Peanut

My 16 yr old dog lays in her bed, her body jerking as she sleeps. She has a ragged, deep-chested cough that I’m worried about, but the vet says it’s only because of her narrow throat. I’m still going to go in and get her checked out anyway. One day soon.

I guess I’m avoiding it because I’m in my own state of denial. I don’t want to know the truth. I don’t want to know how quickly her body is deteriorating. How little time she has left.

I was interested, for about a week, on studying up on how to become a Stoic. On the site I ended up in my research, one aspect of being a Stoic is coming to terms with your own mortality. You stare it down through rigorous meditation. And that’s supposed to be liberating because it makes you live every moment as if it was your last.

Though the idea of living courageously and boldly by embracing my own mortality seems good on the surface, I’m too afraid to jump off that diving board. My problem is I suffer from depression with suicidal tendencies. I’m afraid what studying my own death would stir up in those murky waters.

I’m also afraid of my dog’s mortality, so I’ve started to pull away from her a little. That way I won’t be as close when the unspeakable but inevitable happens. I almost wish it was already over with; the anticipation is difficult. Will I ever reach down to pet her and she won’t be warm to my touch?

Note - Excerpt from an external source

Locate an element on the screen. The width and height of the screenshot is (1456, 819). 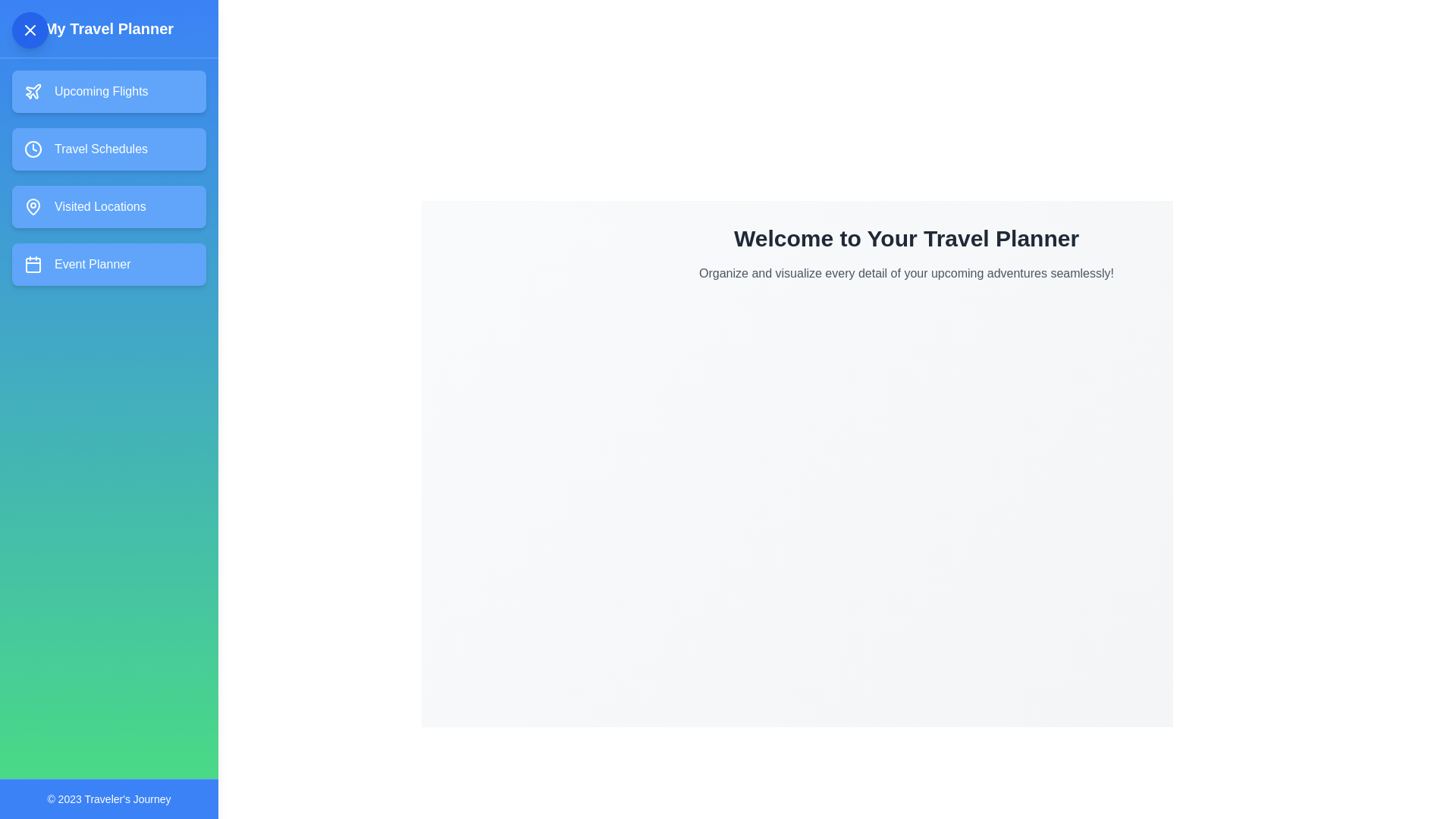
supplementary description text located below the header 'Welcome to Your Travel Planner' within the main content area is located at coordinates (906, 274).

But I don’t really want her to go. I want her to live forever. I want her to be like she was when she was young, when she could jump up and down from the bed, and we didn’t have to worry about her legs or her back. When she could hear us coming up behind her, and she didn’t cough all the time. When her fur was dark and luxurious, and she didn’t have all the different lumps on her skin and in her body that we have to ‘keep an eye on.’

In the end, death comes for us all. Hopefully when we’re old and grey and have lived a long, full life, and our body just gets worn out from all the living, rather than when we’re young with too much living left to do.

My little dog is still asleep in her bed. Her jerky movements have stopped; I guess her dream is over. I can still see her side rise and fall, I can still see her breathing. So I know she’s still around for another bout of kisses, another treat, another brushing. Another day.